Next, we analyzed the list of genes that showed strong correlation with DPEP1 or CHMP1A expression (Fig. 8b). One of the top genes that correlated with DPEP1 level was SLC3A2 (Fig. 8b), a neutral amino acid transporter important for cysteine transport with a key role in ferroptosis36. Amongst the top genes that correlated with CHMP1A level was HSP90 (Fig. 8b), a chaperone that was shown to regulate ferroptosis37. Gene ontology analysis for genes that correlated with either CHMP1A or DPEP1, respectively, showed enrichment for metabolic processes (Fig. S14 and Supplementary Data 4).
We found that the expression of ferroptosis activator ACSL4 showed a strong negative correlation with kidney function (eGFR) and positive correlation with fibrosis, and the expression of ACSL3 and SLC3A2 showed a positive correlation with eGFR and negative correlation with fibrosis (Fig. 8c), supporting an important role for ferroptosis in patients with CKD and fibrosis. We also found an increase in protein expression of ACSL4 in human kidney samples with CKD (Fig. 8d, e). In summary, our results indicate a strong correlation between the expression of DPEP1 and CHMP1A in human kidney samples, supporting their shared regulation. In addition, their levels correlated with several key ferroptosis regulators.
Discussion
Here we identified DPEP1 and CHMP1A as kidney disease genes via the triangulation of genome-wide association studies, human kidney mQTL and eQTL data. We fine mapped the locus via single-cell chromatin accessibility annotation, conditional analysis of the GWAS and CRISPR/Cas9 mediated genome deletion studies to identify common regulatory regions for DPEP1 and CHMP1A in proximal tubules. Analysis of Dpep1 and Chmp1a haploinsufficient mice demonstrated the functional role of both Dpep1 and Chmp1a in kidney injury. On the molecular level, we show that both genes are crucial regulators of ferroptosis. While Dpep1 altered iron import, Chmp1a interfered with iron export, indicating an important mechanistic convergence and likely explaining the linked regulation of these genes.

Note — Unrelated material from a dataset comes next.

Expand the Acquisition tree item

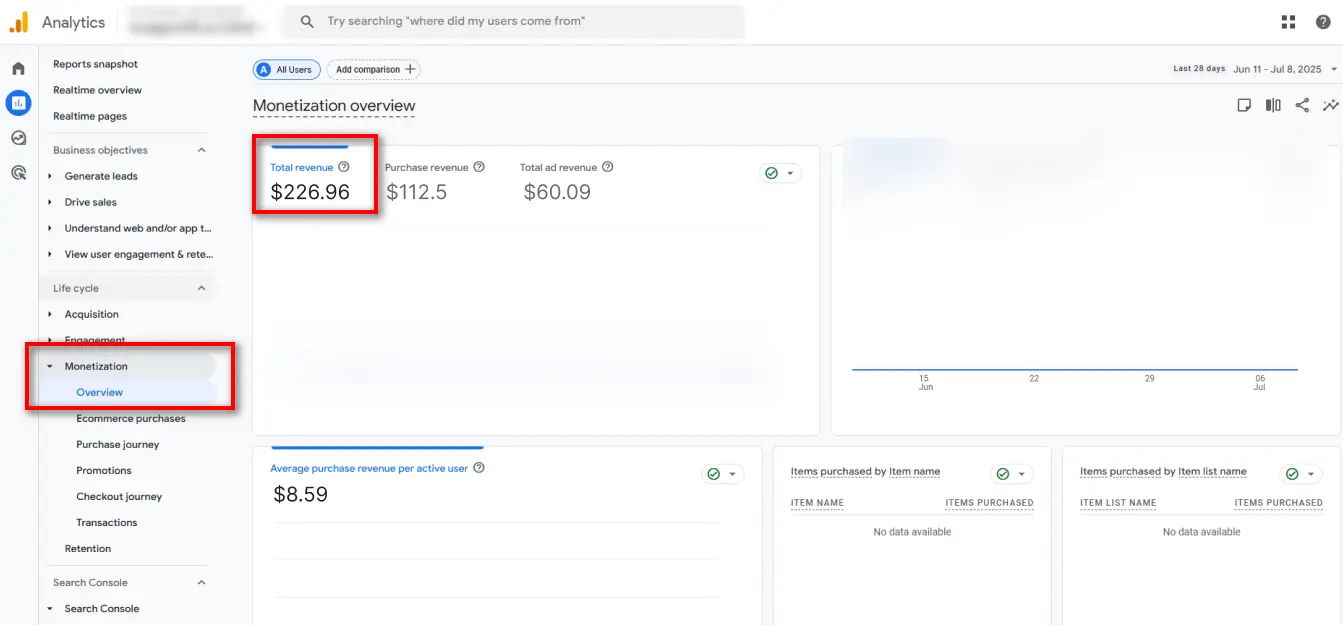[50, 314]
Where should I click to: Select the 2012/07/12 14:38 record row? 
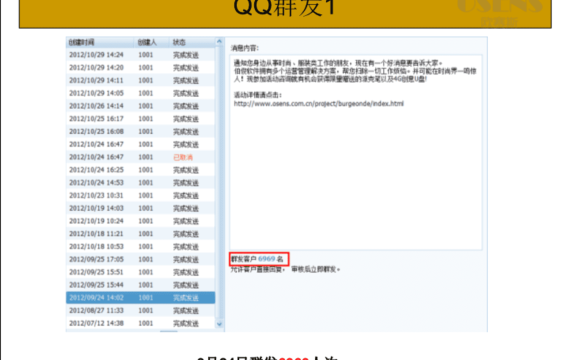click(141, 323)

Defining the key genes and regulatory mechanism for kidney disease is a critically important next step for therapeutic development. Kidney function heritability is estimated to be around 50%38. There are more than 250 loci showing genome-wide significant association with kidney function3. As of now, functional annotation of target genes has only been performed for a handful of loci, such as UMOD39, DAB240, SHROOM341, DACH142, and MANBA43. These studies indicated the critical role of the endolysosomal system in proximal tubule cells in disease development.
While the GTEx compendium highlighted that a single variant might show association with the expression of multiple genes, this study is one of the first studies to demonstrate that multiple genes actually contribute to disease development at a single fine-mapped genetic locus. While the GWAS, methylation, and expression of DPEP1 and CHMP1A share common causal variants using Bayesian molocalization analysis, transcriptome-wide association analysis and Mendelian randomization further confirmed that DPEP1 and CHMP1A mediate the effect of genotype on kidney disease development42. Single-cell epigenome analysis, GWAS conditional analysis and genome editing studies defined that the expression of DPEP1 and CHMP1A are controlled by a shared genomic region. Furthermore, DPEP1 and CHMP1A expressions strongly correlates in human kidney tissue samples, further supporting their shared regulation in the human kidney. Our work indicates that a more comprehensive approach is needed for target variant and gene characterization.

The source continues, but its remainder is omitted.